In Dole, the Court upheld a federal statute that directed the secretary of transportation to withhold a percentage of federal highway funds to which they were otherwise entitled from any state that had a drinking age of less than 21 years. The Court determined that Congress had “acted indirectly under its spending power to encourage uniformity in the States’ drinking ages,” and went on to hold the legislation “within constitutional bounds even if Congress may not regulate drinking ages directly” (emphasis added).

Observing that a state always has “the simple expedient” of not accepting an offer of federal funds that comes with conditions that it considers unattractive, the Dole Court concluded that the “Tenth Amendment limitation on congressional regulation of state affairs [does] not concomitantly limit the range of conditions legitimately placed on federal grants.” The Court went on to observe that the “spending power is of course not unlimited,” but none of the four stated restrictions on that power was portrayed as having much “bite.”

Thus, the first restriction articulated in Dole, that “the exercise of the spending power must be in pursuit of ‘the general welfare,’ ” was noted by the Court to be subject to the caveat that “courts should defer substantially to the judgment of Congress” when applying this standard. Indeed, the Court acknowledged that the required level of deference is so great that it has “questioned whether ‘general welfare’ is a judicially enforceable restriction at all.”

Second, the Court affirmed that Congress must state any conditions on the states’ receipt of federal funds “unambiguously,” enabling “the States to exercise their choice knowingly, cognizant of the consequences of their participation.” But the Court could cite only one instance in which it had found that an enactment did not meet this requirement.

Third, the Dole Court noted that “conditions on federal grants might be illegitimate if they are unrelated ‘to the federal interest in particular national projects or programs,’ ” but added that this restriction was merely “suggested (without significant elaboration)” by prior cases.
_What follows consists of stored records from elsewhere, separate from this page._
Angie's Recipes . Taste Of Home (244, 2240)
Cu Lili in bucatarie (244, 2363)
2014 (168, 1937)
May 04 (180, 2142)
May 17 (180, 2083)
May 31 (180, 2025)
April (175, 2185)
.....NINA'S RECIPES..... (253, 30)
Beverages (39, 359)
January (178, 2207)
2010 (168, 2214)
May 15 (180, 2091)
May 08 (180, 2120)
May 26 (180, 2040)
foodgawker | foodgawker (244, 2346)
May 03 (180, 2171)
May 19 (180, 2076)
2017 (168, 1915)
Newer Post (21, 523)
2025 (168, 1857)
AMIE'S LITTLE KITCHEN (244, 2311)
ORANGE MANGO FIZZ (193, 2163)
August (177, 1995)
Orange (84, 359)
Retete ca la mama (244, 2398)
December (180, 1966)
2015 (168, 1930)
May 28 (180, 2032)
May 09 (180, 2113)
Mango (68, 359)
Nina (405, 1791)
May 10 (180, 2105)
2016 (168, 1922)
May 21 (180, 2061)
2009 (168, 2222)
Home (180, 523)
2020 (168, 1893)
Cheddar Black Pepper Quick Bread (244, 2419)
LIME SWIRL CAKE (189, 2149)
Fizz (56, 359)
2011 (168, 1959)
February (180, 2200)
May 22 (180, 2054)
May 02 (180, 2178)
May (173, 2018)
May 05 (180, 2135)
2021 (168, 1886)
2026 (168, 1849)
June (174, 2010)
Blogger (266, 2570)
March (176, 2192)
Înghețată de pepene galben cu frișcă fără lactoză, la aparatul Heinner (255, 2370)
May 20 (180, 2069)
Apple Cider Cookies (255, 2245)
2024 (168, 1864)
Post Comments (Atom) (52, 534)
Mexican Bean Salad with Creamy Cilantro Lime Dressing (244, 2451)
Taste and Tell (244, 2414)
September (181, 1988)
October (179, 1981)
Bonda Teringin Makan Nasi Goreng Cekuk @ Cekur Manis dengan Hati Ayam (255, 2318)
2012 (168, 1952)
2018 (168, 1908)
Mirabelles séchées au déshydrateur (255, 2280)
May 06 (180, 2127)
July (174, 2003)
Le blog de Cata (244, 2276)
Indeed, the Court could cite no instance in which it had invalidated a conditional grant of federal money to the states on this ground.

Fourth, the Court concluded that “other constitutional provisions may provide an independent bar to the conditional grant of federal funds.” That is, Congress may not use its powers under the Spending Clause “to induce the States to engage in activities that would themselves be unconstitutional.” But, again, the Court could cite no case in which it had invalidated a conditional grant of federal money to the states on this basis.
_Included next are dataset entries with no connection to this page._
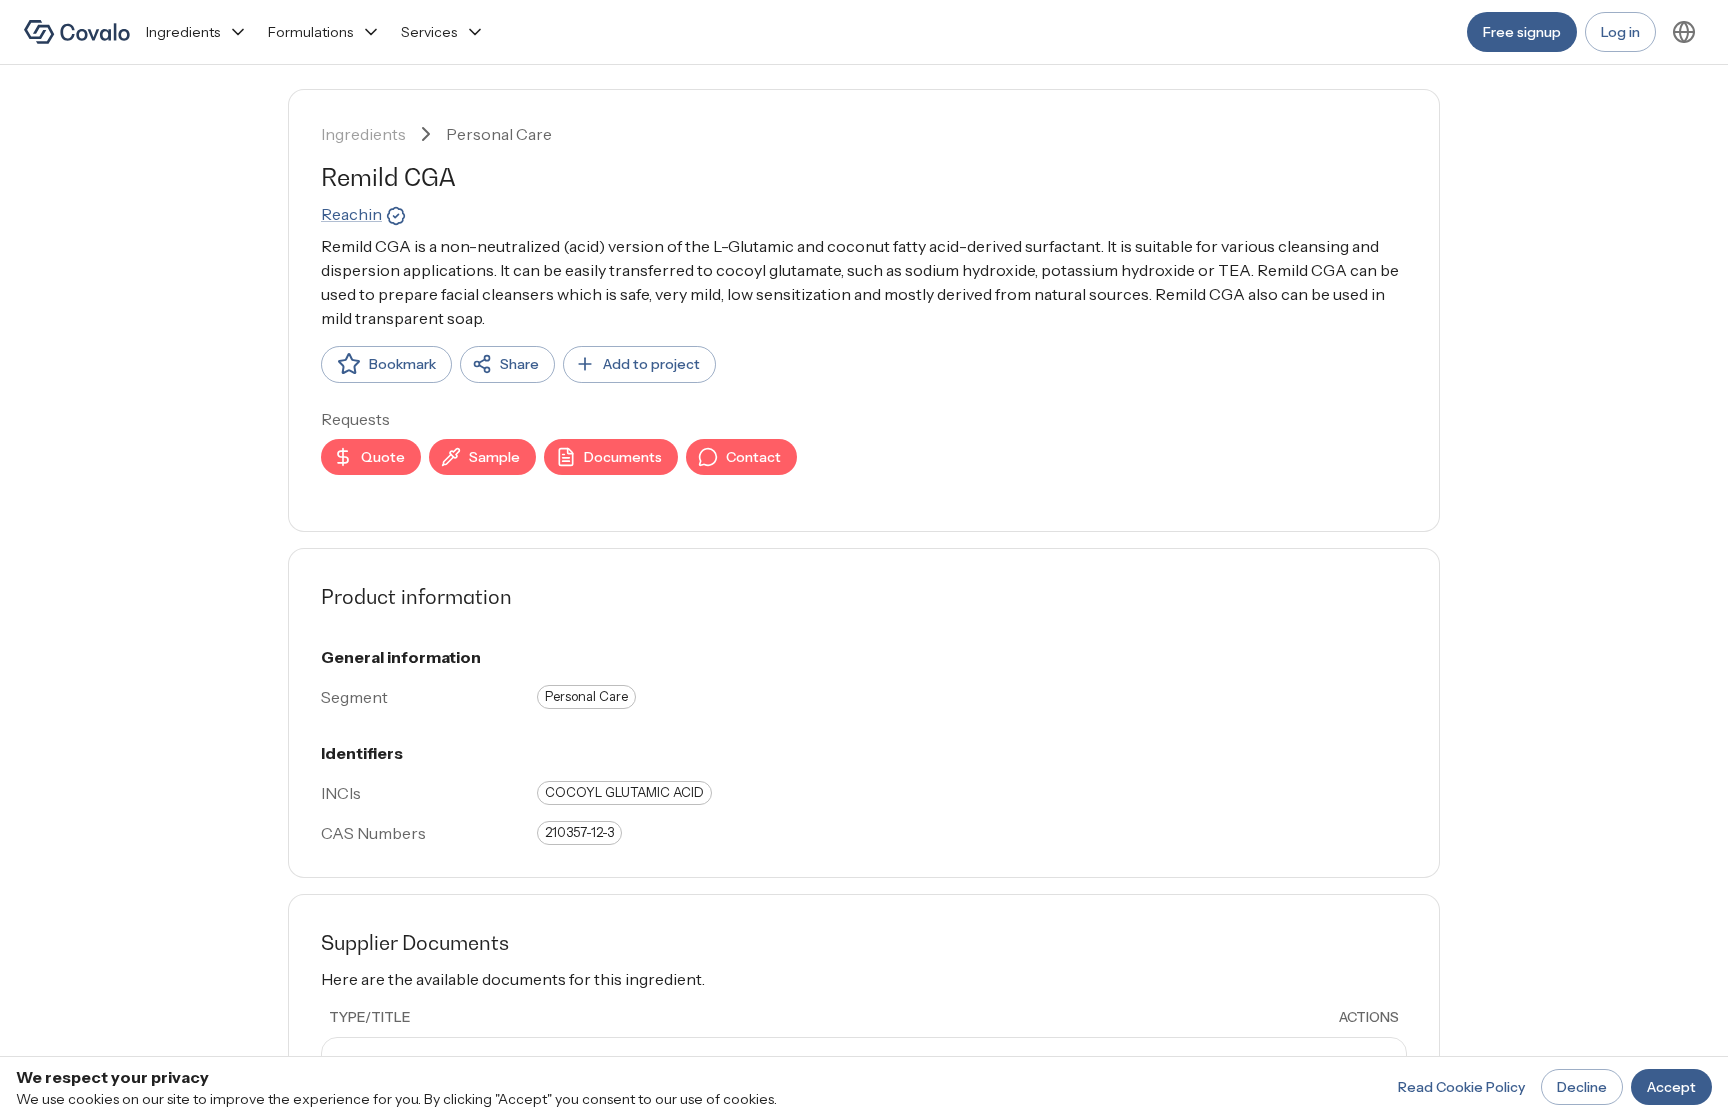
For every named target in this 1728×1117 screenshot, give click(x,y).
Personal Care (499, 134)
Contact (753, 457)
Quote (383, 457)
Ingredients (183, 32)
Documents (623, 457)
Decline (1582, 1087)
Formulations (310, 32)
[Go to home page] (77, 32)
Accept (1671, 1087)
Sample (494, 457)
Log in (1620, 32)
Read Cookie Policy (1461, 1087)
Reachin (351, 214)
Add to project (651, 364)
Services (429, 32)
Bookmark (402, 364)
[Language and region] (1684, 32)
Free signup (1522, 32)
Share (519, 364)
In addition to these four restrictions, the Dole Court read the Spending Clause to impose limits on Congress’s ability to “coerce” the states in ways that it could not directly mandate under its other Article I powers. In some circumstances, the Court observed, “[T]he financial inducement offered by Congress might be so coercive as to pass the point at which ‘pressure turns into compulsion.’ ” The Court concluded that a threatened loss to the states of 5 percent of their otherwise obtainable allotment of federal highway funds did not pass this critical point, but did not suggest what percentage of these (or any other funds) might.
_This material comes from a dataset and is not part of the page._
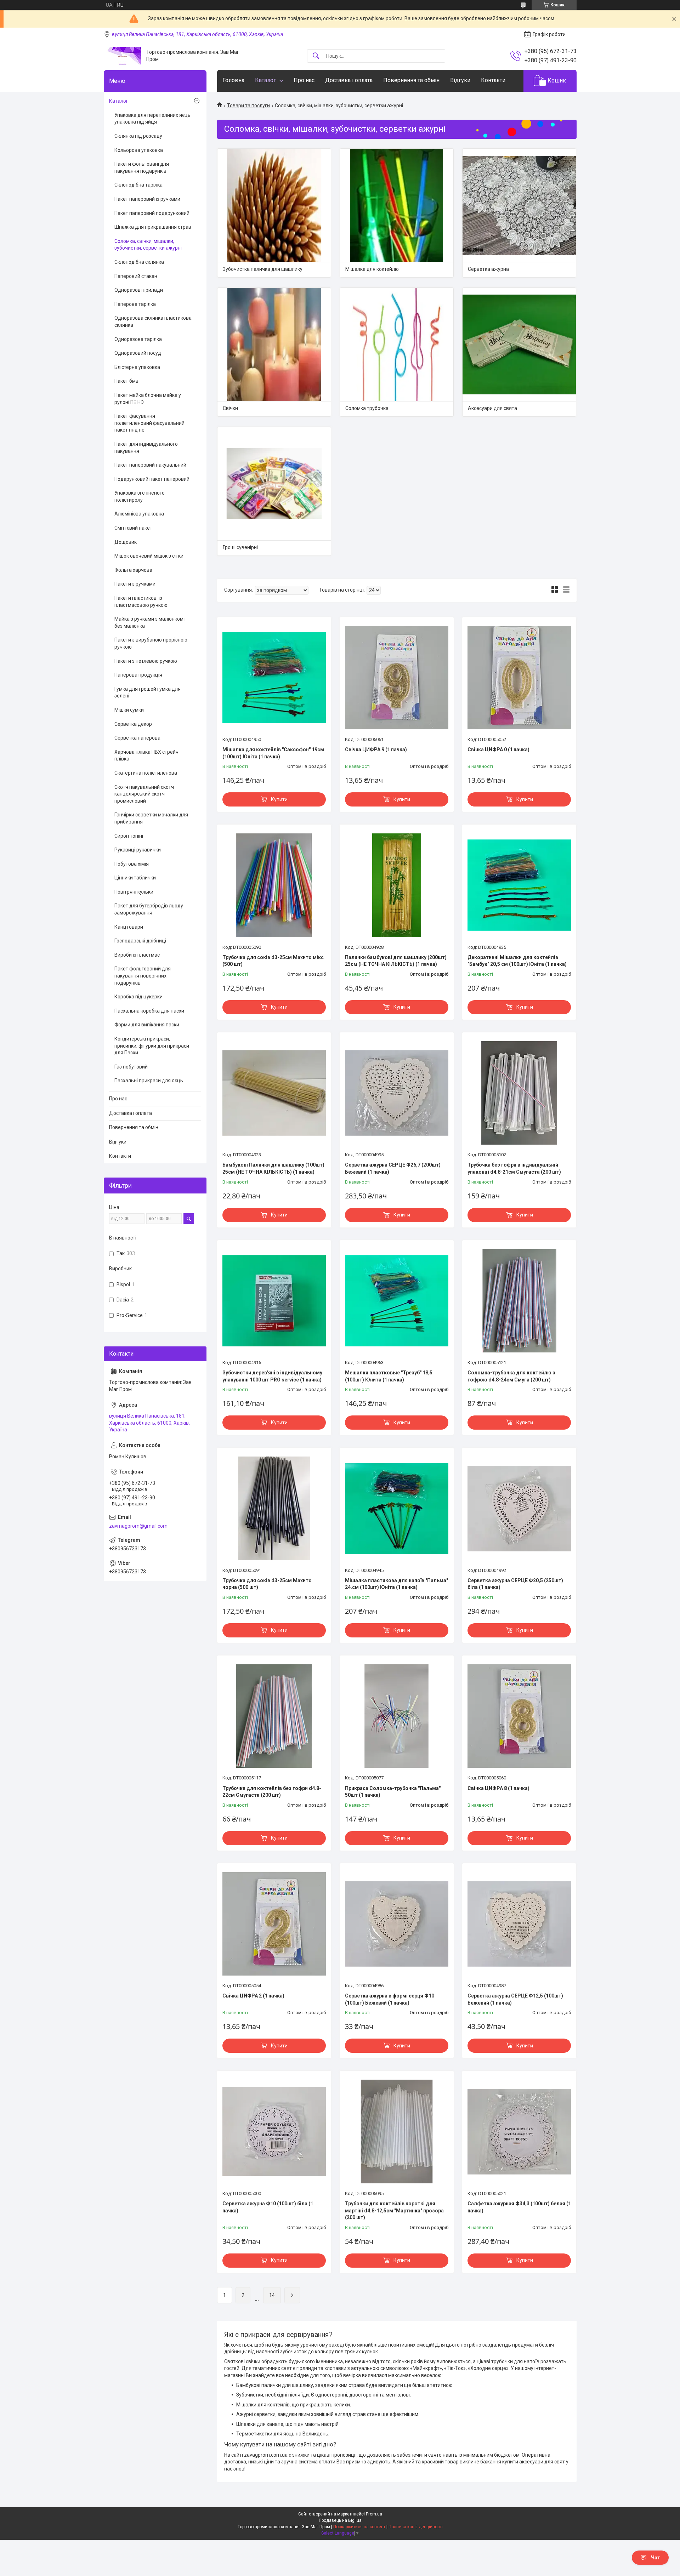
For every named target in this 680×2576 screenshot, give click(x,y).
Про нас (304, 80)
Since its decision in 1987, the U.S. Supreme Court has not held any federal statute to be unconstitutional under the test set out in Dole.

BIBLIOGRAPHY:

Lynn A. Baker and Mitchell N. Berman, “Getting Off the Dole: Why the Court Should Abandon Its Spending Doctrine, and How a Too-Clever Congress Could Provoke It to Do So,” Indiana Law Journal 78 (2003): 459–541; and South Dakota v. Dole, 483 U.S. 203 (1987).